- Task instructions
Reproduce, without alteration, everything from the line containing "You are a GUI" down to the end of the material below.

*** Opening of Source data ***

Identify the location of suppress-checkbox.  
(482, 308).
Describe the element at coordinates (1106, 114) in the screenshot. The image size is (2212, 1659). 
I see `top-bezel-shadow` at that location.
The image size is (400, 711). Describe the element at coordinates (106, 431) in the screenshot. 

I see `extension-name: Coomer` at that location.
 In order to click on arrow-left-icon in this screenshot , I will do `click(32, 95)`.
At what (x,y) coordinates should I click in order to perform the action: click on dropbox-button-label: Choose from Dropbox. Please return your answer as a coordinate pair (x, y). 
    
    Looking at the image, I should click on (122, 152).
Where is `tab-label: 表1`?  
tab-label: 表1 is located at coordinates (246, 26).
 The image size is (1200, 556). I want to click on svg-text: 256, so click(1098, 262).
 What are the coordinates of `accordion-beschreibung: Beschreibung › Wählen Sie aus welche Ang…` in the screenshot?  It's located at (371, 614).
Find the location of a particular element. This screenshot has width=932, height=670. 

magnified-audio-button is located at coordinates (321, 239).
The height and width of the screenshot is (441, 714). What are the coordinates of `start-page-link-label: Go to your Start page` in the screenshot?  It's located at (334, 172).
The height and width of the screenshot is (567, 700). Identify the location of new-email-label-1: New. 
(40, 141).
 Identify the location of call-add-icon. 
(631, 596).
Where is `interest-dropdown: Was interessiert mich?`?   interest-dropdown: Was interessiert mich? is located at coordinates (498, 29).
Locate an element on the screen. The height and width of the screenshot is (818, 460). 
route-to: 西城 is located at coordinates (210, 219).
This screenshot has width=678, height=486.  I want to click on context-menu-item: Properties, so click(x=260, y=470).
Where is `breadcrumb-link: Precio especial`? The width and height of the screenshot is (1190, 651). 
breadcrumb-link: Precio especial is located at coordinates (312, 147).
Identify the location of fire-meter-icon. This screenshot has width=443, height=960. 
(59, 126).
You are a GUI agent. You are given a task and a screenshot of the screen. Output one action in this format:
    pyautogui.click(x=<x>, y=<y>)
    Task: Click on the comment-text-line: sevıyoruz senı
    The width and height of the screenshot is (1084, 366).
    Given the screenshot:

*** Close of Source data ***

- Solution to this exercise
You are a GUI agent. You are given a task and a screenshot of the screen. Output one action in this format:
    pyautogui.click(x=<x>, y=<y>)
    Task: Click on the comment-text-line: sevıyoruz senı
    The width and height of the screenshot is (1084, 366).
    Given the screenshot:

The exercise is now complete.